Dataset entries
• • • • •
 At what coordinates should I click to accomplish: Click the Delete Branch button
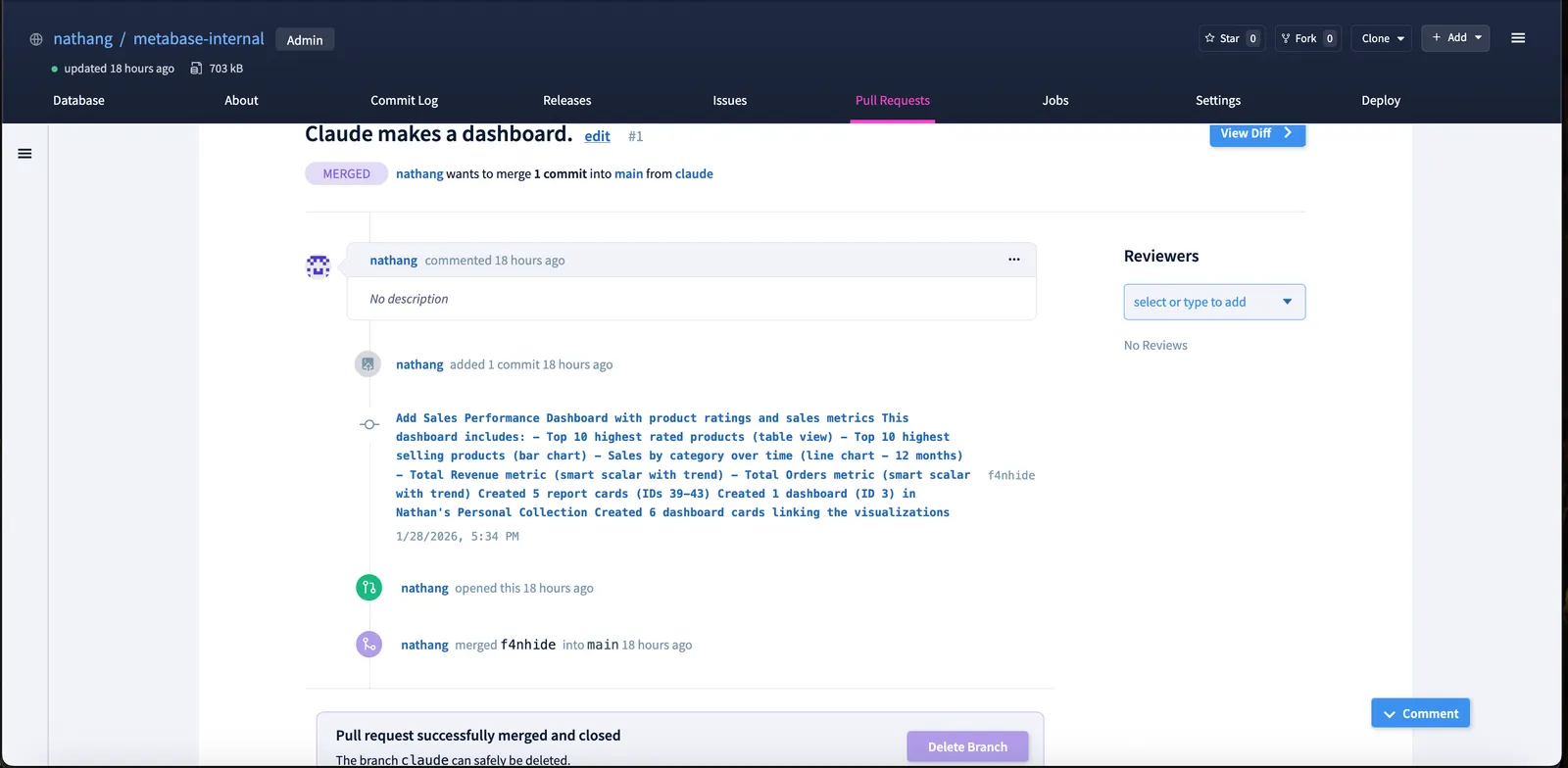[967, 746]
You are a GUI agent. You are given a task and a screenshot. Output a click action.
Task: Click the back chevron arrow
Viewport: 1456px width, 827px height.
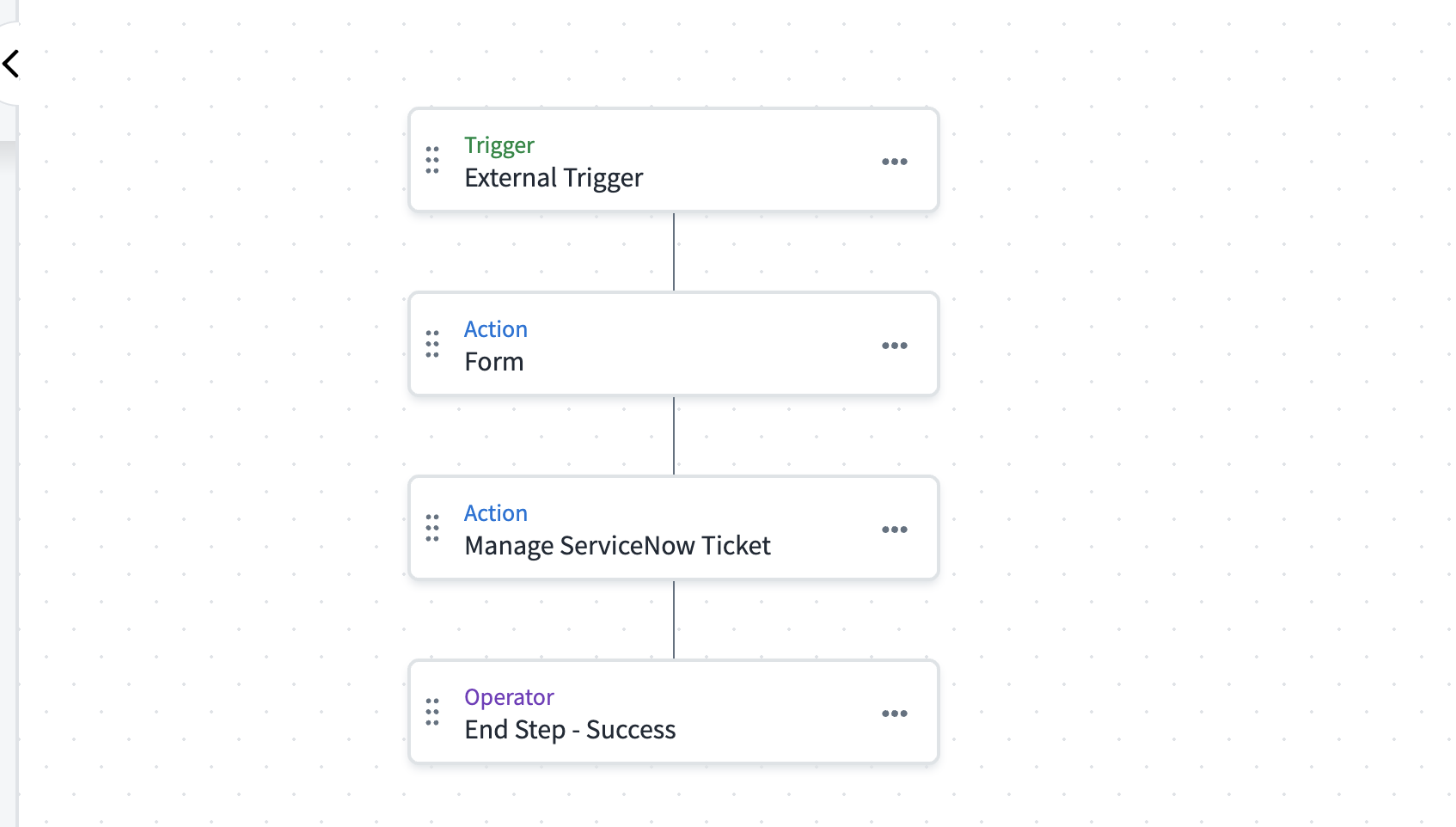(11, 64)
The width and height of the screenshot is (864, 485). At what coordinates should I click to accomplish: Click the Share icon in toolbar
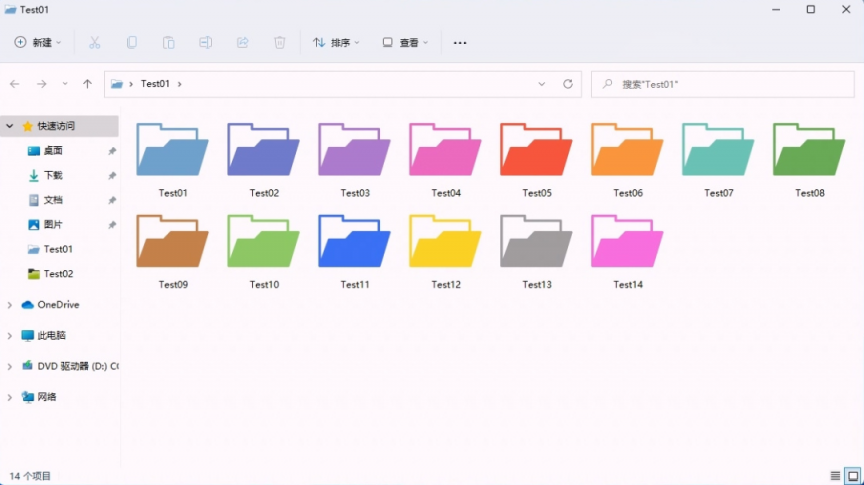[242, 43]
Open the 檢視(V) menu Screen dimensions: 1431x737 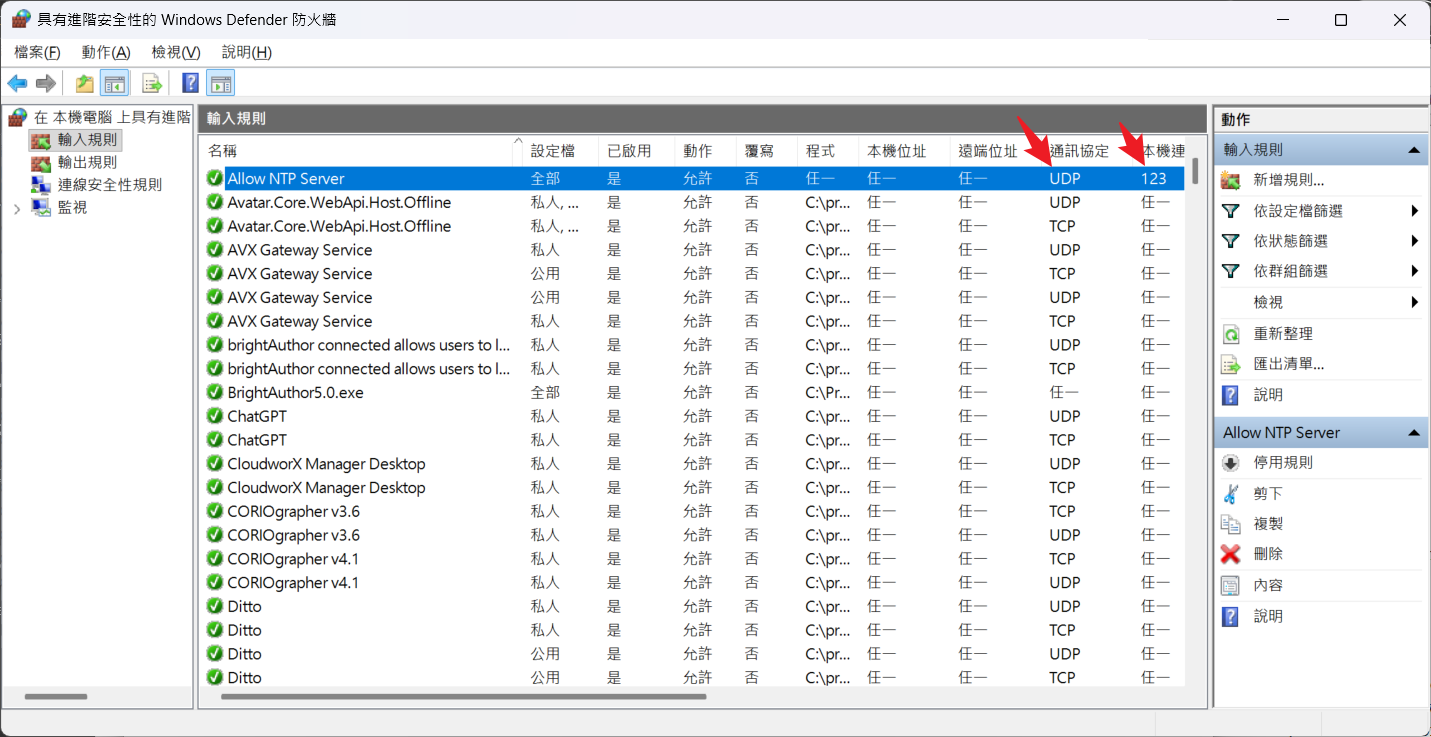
• • • • •
*What you have to do:* Using the records above, copy exactly and only the lines from the line with "Viewport: 1456px width, 827px height." through the end, both included; leave every picture out.

*Answer:*
Viewport: 1456px width, 827px height.
(11, 64)
The width and height of the screenshot is (864, 485). At what coordinates should I click to accomplish: Click the Share icon in toolbar
[242, 43]
Open the 檢視(V) menu Screen dimensions: 1431x737 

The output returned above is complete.